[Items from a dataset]
################

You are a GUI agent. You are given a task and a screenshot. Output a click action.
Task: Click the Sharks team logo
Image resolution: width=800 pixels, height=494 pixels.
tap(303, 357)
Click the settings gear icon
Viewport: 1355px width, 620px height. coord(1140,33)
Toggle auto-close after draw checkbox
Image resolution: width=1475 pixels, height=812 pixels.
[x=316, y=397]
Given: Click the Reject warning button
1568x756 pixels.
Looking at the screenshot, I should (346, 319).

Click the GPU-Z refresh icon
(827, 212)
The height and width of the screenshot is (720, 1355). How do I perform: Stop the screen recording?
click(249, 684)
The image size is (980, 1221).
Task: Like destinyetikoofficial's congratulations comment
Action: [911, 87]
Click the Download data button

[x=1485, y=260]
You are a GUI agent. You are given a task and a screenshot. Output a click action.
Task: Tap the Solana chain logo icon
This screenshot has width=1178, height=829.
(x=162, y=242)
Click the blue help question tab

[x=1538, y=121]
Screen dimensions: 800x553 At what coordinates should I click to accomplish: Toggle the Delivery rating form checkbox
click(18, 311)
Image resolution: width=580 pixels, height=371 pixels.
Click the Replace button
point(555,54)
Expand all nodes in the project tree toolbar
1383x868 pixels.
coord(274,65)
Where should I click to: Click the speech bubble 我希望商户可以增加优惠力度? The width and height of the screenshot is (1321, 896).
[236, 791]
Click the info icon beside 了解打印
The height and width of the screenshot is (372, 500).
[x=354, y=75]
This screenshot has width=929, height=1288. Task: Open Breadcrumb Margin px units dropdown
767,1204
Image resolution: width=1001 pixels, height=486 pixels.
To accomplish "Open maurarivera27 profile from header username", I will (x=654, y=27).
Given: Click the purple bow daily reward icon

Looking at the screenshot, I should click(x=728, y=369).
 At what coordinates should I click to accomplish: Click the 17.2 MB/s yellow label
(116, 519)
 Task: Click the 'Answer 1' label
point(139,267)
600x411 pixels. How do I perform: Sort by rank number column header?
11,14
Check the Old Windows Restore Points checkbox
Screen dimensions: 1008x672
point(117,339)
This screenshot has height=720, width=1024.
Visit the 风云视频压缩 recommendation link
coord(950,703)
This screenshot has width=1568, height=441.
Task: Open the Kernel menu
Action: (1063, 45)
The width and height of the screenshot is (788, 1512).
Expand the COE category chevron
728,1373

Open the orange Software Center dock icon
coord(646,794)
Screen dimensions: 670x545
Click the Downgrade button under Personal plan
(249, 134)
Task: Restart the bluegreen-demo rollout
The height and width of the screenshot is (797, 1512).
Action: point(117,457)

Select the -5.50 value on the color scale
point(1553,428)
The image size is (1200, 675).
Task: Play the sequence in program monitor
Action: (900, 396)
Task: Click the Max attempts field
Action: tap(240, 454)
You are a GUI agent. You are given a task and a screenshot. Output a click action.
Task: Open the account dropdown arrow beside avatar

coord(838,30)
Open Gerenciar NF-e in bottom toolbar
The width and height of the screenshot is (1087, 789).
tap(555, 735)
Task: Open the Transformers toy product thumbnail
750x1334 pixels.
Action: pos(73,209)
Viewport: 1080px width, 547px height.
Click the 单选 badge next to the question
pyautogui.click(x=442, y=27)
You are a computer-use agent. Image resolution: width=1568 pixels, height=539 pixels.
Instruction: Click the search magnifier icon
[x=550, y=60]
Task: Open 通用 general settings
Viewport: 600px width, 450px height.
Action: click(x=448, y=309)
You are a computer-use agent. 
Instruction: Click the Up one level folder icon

################

#### Given problem:
Quote the entries above word for word, between the line containing "Given: Click the Reject warning button" and the line containing "point(117,339)", inclusive.

#### Solution below:
Given: Click the Reject warning button
1568x756 pixels.
Looking at the screenshot, I should (346, 319).

Click the GPU-Z refresh icon
(827, 212)
The height and width of the screenshot is (720, 1355). How do I perform: Stop the screen recording?
click(249, 684)
The image size is (980, 1221).
Task: Like destinyetikoofficial's congratulations comment
Action: [911, 87]
Click the Download data button

[x=1485, y=260]
You are a GUI agent. You are given a task and a screenshot. Output a click action.
Task: Tap the Solana chain logo icon
This screenshot has width=1178, height=829.
(x=162, y=242)
Click the blue help question tab

[x=1538, y=121]
Screen dimensions: 800x553 At what coordinates should I click to accomplish: Toggle the Delivery rating form checkbox
click(18, 311)
Image resolution: width=580 pixels, height=371 pixels.
Click the Replace button
point(555,54)
Expand all nodes in the project tree toolbar
1383x868 pixels.
coord(274,65)
Where should I click to: Click the speech bubble 我希望商户可以增加优惠力度? The width and height of the screenshot is (1321, 896).
[236, 791]
Click the info icon beside 了解打印
The height and width of the screenshot is (372, 500).
[x=354, y=75]
This screenshot has width=929, height=1288. Task: Open Breadcrumb Margin px units dropdown
767,1204
Image resolution: width=1001 pixels, height=486 pixels.
To accomplish "Open maurarivera27 profile from header username", I will (x=654, y=27).
Given: Click the purple bow daily reward icon

Looking at the screenshot, I should click(x=728, y=369).
 At what coordinates should I click to accomplish: Click the 17.2 MB/s yellow label
(116, 519)
 Task: Click the 'Answer 1' label
point(139,267)
600x411 pixels. How do I perform: Sort by rank number column header?
11,14
Check the Old Windows Restore Points checkbox
Screen dimensions: 1008x672
point(117,339)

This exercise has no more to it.